Optimizing Open Source Tools for Protein Design, Characterization, and Docking in Alzheimer's Disease Drug Development

This study aims to establish a pipeline, or method, for the in-silico discovery of potential protein drugs to treat Alzheimer's Disease (AD). Specifically, this study focuses on the apolipoprotein E (ApoE) protein, the most significant genetic factor in regards to AD development. ApoE has been found to bind to the triggering receptor expressed on myeloid cells 2 (TREM2,) causing the pathogenesis of AD. ApoE has three isoforms, which bind to TREM2 RH47 in the following order: ApoE4 > ApoE3 (WT) > ApoE2. Knowing that a lower binding affinity results in a decrease in disease state, this study used these proteins to represent potential drugs to cure Alzheimer’s. The first step of the pipeline of this study was the in-silico design of the ApoE proteins isoforms. The resulting proteins were then put through the second phase and analyzed using molecular modeling, docking, and folding simulations available on accessible Open-Source tools such as PyMOL, AutoDock, GROMACS, Phyre2, and Clustal Omega.
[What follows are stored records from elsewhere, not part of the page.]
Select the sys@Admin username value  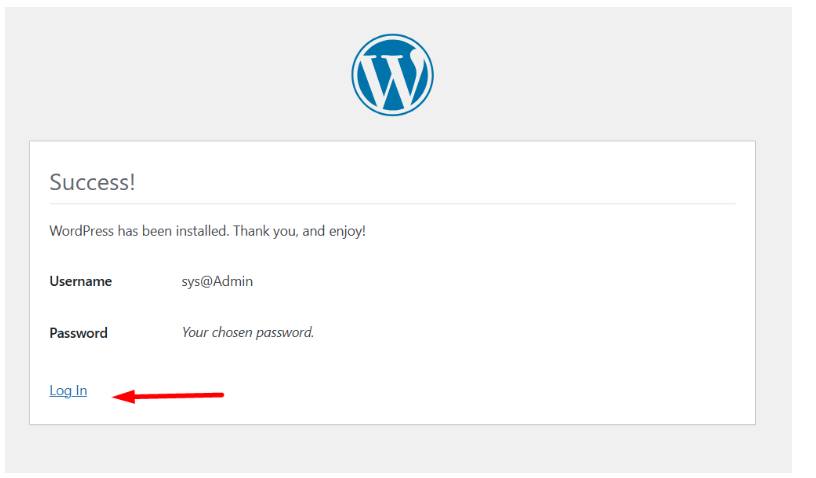click(210, 282)
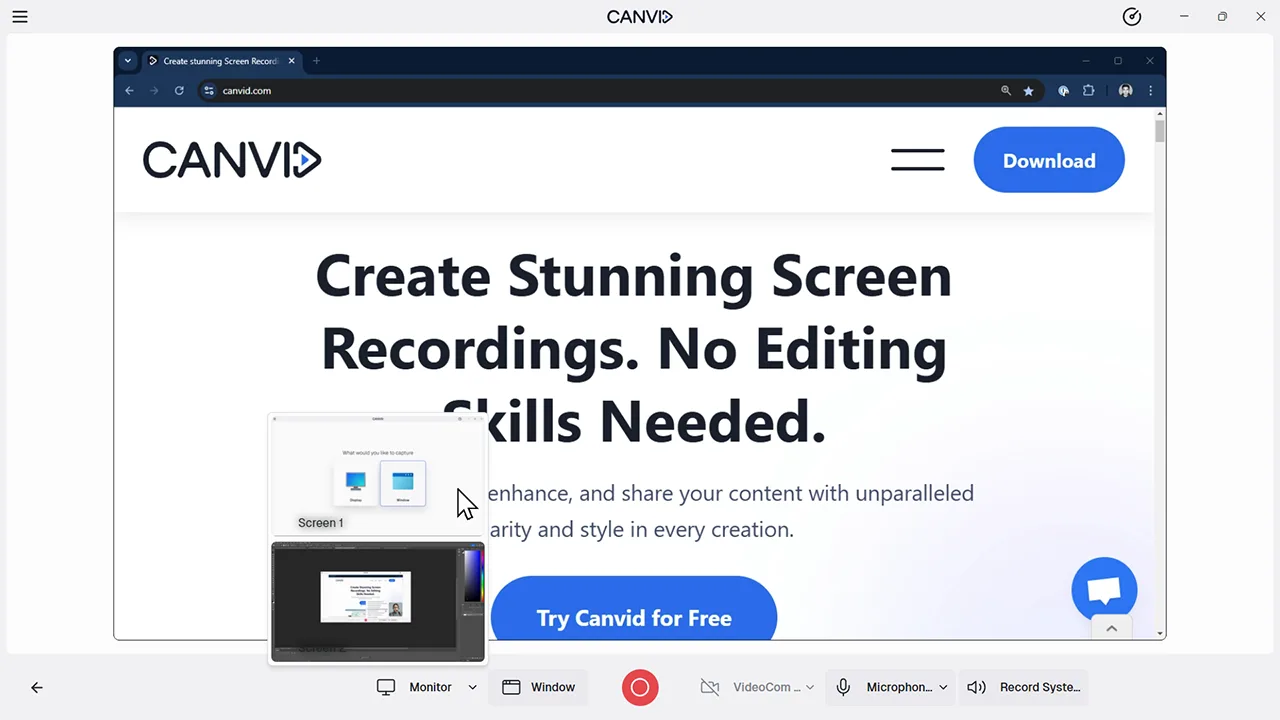The height and width of the screenshot is (720, 1280).
Task: Click the browser refresh icon
Action: (x=179, y=90)
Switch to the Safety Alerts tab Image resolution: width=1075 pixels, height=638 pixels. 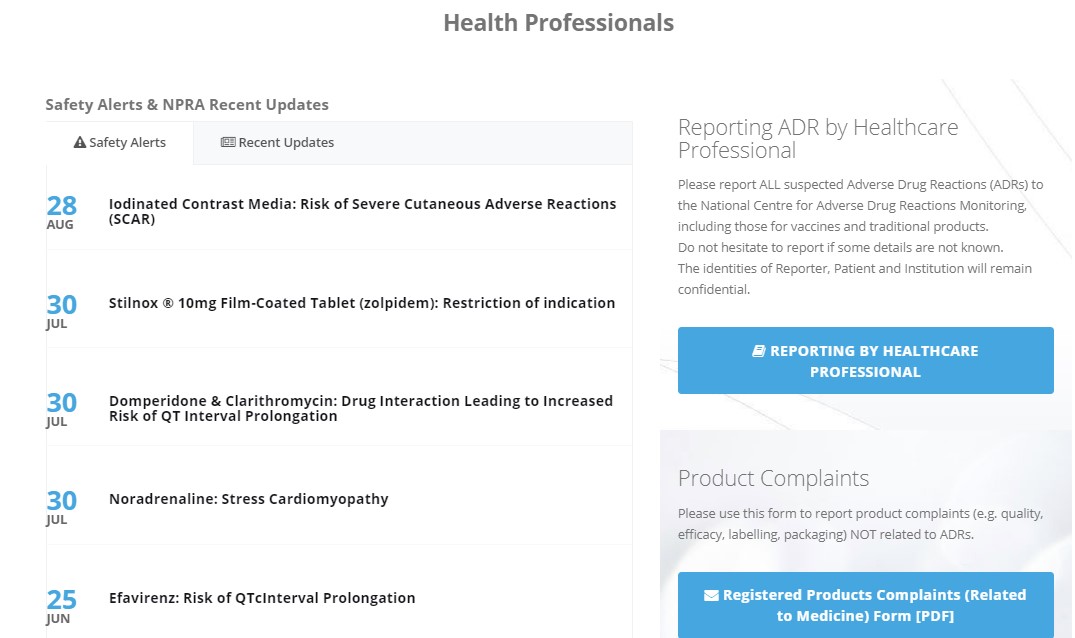tap(120, 143)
Next, their viability was tested through energy calculations and stability predictions in FoldX, ECEPPAK, and more. Last, protein docking simulation in ROSETTA, Autodock Vina, and HADDOCK evaluated binding efficiency to the TREM2 receptor. The findings indicate that the engineered proteins exhibited therapeutic potential by demonstrating reduced binding efficiency to the TREM2 receptor. To assess cost-effectiveness and accessibility, only open source, freely accessible programs were used on this computational pipeline. The results were optimistic, as the application of open-source tools for the analysis of protein design, characterization, and docking interactions were effective and yielded similar results, suggesting feasibility of developing cost-effective and accessible in-silico protein drugs targeting AD-related receptors. However, further experiments employing different software platforms are warranted to validate these findings.